• Excerpt:
▼▼▼

William King Jr., was the Western regional director of the US Immigration and Naturalization Service (INS) and responsible for carrying out the amnesty program. He says that he had hope that the legislation would work at first. But IRCA was a three-legged stool, he says. One leg was employer sanctions, another was increased border security, and the third was the amnesty program. "In truth, only the amnesty program became a fact," he says, and the effort failed.

To John Keeley, a spokesman for the Center for Immigration Studies, a nonprofit group that wants tighter immigration controls, IRCA was well intentioned – but implementation was lacking. "There was a half-hearted attempt at immigration control by the late '80s and early '90s by the old INS," he says, but political pressure brought that to a "screeching halt" by the middle of the decade.

One of the big problems with the IRCA amnesty was all the counterfeit applications, especially from seasonal agricultural workers. Economists Pia Orrenius and Madeline Zavodny studied the effects of amnesty programs on undocumented immigration and presented their findings in the August 2003 issue of Demography magazine. They say that the number of seasonal workers qualifying for amnesty was about 300,000. But in the end, more than 1 million applications were granted. "Most people agree that there was substantial fraud because the document requirement and the residency requirement were quite low for that part of the program," Ms. Zavodny says.

"I don't think anyone says that it deterred illegal immigration," says Cecilia Muñoz, vice president of The National Council of La Raza, the nation's largest Latino advocacy group. "But it succeeded in legalizing 3 million people. Their wages went up, and they're fully integrated into American society."

▲▲▲

• Written tasks:
1) Reproduce the part of the IRCA excerpt that opens with the words containing "William King Jr., was" and closes with "the effort failed.".
2) For each statement, say yes or no to whether the IRCA excerpt agrees with it, and quote the deciding words. (a) William King Jr. says that only the amnesty program became a fact. (b) About 1 million seasonal workers qualified for amnesty. (c) Cecilia Muñoz says the program deterred illegal immigration.

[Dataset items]

▼▼▼

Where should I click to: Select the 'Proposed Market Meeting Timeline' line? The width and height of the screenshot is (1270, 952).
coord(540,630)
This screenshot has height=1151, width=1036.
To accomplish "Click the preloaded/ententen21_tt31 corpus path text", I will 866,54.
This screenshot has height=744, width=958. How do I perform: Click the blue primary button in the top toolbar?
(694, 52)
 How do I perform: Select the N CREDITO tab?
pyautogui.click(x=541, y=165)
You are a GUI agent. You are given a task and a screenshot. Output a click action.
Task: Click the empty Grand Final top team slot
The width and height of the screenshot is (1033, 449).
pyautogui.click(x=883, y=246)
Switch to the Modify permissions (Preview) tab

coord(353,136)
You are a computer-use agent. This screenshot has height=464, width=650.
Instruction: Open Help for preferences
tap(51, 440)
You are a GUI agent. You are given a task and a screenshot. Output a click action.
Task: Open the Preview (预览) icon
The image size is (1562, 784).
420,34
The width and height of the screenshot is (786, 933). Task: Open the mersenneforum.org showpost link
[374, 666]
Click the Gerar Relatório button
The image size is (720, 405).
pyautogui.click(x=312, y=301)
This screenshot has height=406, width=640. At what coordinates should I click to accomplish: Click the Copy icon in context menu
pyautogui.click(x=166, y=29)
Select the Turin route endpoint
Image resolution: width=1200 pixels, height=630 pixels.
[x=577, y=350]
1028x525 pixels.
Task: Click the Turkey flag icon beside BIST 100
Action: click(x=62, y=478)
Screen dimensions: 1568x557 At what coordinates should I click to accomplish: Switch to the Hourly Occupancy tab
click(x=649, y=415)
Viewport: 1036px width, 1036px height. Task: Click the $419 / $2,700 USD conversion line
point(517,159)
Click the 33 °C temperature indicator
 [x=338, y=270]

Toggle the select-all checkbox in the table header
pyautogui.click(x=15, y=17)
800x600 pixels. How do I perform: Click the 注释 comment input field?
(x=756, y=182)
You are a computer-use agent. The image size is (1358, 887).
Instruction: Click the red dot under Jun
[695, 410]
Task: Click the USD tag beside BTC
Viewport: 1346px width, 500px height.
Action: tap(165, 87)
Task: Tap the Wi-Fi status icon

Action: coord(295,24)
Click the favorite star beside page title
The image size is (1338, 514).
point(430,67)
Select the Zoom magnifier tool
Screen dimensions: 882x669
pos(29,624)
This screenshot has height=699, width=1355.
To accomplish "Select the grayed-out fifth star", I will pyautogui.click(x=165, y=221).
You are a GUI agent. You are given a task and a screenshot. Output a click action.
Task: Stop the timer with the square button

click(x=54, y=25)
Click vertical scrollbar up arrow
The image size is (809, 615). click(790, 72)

▲▲▲

• Solutions to the tasks:
1)
William King Jr., was the Western regional director of the US Immigration and Naturalization Service (INS) and responsible for carrying out the amnesty program. He says that he had hope that the legislation would work at first. But IRCA was a three-legged stool, he says. One leg was employer sanctions, another was increased border security, and the third was the amnesty program. "In truth, only the amnesty program became a fact," he says, and the effort failed.

2)
(a) Yes: "In truth, only the amnesty program became a fact."
(b) No: "the number of seasonal workers qualifying for amnesty was about 300,000."
(c) No: "I don't think anyone says that it deterred illegal immigration."